While there are plans set out to improve almost every aspect of the club, both on-pitch and off, “rebooting” the club is going to take time.

“It is not going to be a transformation that happens overnight,” said Mr Pinder.

An immediate priority will be making improvements to the ageing stadium in Langland Avenue.

“The first 90 days or so will be about refreshing the club and re-branding its identity,” he explained.

“We will look at a little re-boot of the Langland Stadium; not major investment but certainly a cosmetic spruce-up.

“There are also other, simple things like furnishing the squad with new playing gear and tracksuits. All of these will make a difference and all of these we can do very quickly.”

He said efforts will focus on injecting “more professionalism” into the club – making it more attractive to players, supporters and commercial sponsors.

Mr Grizzell, 23, has grown up in Malvern and does not feel the club instills the feeling of pride in residents that it could.

“We want to re-establish the club back as the target that local players should have in terms of football,”

he said. “It should be the pinnacle. We are not talking about a Premier League club but when you look back through the years there was a real sense of pride around playing for Malvern Town which I think has somewhat been lost.

“I want there to be eightyear-olds proudly walking around in Malvern Town shirts.”

Surviving the season in the Premier Division of the West Midlands League is the initial on-pitch priority for the new owners.
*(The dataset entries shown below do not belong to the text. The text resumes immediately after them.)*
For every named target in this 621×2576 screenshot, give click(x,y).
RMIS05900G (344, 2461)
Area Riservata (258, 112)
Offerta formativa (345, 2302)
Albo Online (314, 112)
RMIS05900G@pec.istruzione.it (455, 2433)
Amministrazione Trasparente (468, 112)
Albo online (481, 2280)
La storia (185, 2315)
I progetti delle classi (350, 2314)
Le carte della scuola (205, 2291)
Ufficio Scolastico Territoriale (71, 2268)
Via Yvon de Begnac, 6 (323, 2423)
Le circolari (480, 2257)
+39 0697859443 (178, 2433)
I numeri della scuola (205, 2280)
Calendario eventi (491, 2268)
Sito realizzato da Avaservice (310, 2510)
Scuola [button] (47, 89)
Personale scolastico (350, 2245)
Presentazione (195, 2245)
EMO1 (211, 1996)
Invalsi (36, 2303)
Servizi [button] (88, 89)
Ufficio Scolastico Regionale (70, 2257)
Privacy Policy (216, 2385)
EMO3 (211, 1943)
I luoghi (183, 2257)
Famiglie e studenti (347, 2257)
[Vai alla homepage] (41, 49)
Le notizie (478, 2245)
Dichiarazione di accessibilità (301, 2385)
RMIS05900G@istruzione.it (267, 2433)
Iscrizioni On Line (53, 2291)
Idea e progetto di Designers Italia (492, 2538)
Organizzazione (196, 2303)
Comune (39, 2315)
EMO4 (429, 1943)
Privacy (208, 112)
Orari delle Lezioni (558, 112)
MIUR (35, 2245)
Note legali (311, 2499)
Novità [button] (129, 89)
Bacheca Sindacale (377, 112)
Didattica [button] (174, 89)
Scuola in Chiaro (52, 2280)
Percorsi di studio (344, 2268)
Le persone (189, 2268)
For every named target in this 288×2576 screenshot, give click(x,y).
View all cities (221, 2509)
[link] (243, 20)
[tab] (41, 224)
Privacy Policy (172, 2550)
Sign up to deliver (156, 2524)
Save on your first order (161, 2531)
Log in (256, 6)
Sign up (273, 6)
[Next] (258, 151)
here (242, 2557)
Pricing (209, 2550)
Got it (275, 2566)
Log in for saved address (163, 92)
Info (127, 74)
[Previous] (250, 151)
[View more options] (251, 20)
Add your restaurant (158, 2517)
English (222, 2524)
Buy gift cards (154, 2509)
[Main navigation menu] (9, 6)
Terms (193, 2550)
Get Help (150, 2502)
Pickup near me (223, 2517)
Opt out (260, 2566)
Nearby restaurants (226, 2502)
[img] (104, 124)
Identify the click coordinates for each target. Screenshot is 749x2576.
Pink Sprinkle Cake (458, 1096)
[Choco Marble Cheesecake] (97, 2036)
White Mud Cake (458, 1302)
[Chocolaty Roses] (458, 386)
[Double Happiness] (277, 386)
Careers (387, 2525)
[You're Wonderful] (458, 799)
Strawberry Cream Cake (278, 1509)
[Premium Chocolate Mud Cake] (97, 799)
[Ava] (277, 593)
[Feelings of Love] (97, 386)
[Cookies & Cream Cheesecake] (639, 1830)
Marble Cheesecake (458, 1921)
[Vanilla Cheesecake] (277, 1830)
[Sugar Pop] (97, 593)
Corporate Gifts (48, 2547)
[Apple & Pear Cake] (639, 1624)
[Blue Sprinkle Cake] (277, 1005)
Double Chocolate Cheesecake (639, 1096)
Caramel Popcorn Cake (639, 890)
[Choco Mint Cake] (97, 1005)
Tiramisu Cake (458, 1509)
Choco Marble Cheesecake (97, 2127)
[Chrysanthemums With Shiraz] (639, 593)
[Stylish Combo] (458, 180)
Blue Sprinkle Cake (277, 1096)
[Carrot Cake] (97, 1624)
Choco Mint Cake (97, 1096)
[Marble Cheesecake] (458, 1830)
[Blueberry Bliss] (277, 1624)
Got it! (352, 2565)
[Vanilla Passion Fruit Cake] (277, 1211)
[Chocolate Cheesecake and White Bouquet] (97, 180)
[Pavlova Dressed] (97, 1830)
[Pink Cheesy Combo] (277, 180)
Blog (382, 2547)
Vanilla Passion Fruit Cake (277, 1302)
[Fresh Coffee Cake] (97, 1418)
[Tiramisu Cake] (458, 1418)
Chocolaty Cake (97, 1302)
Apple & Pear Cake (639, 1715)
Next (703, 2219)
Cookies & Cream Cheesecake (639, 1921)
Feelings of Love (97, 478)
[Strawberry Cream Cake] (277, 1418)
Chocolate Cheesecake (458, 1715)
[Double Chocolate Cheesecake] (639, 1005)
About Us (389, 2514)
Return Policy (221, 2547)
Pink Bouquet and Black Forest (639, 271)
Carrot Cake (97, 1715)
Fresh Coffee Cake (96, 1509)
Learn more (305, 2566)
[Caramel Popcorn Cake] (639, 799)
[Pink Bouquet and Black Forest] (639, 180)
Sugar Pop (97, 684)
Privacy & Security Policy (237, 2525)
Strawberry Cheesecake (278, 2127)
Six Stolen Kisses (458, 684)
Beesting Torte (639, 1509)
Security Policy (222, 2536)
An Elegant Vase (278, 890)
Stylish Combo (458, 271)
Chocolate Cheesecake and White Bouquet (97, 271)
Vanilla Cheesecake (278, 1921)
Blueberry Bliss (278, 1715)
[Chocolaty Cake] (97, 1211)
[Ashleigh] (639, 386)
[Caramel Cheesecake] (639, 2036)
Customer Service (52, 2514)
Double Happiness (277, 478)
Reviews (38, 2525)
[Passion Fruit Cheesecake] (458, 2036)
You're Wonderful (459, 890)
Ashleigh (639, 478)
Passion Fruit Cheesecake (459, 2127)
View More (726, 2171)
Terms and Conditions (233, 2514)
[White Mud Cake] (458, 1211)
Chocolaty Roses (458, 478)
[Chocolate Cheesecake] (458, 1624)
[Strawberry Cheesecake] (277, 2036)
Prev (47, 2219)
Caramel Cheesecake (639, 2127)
But it is not merely survival they are targeting.

With extra investment in the playing squad and the possible re-instatement of junior pitches, sights are set firmly upwards.

“For 2014/15 our number one ambition is to get promotion to the Midland Alliance,” said Mr Pinder.

“I think that any owners that didn’t have the ambition of rising through the ranks of English football would be very strange.”

But alongside that competitive spirit they want to establish the club at the heart of the community.

“I have a young daughter and growing up I would like her to have a club she feels she can be involved with,” said Mr Pinder. “We see a real community hub which, in football terms, I don’t think Malvern really has at the moment.

“We want to spruce up the social club and bar facilities and make it a more welcoming place for family and friends to go down on a Saturday afternoon and enjoy a game of football.”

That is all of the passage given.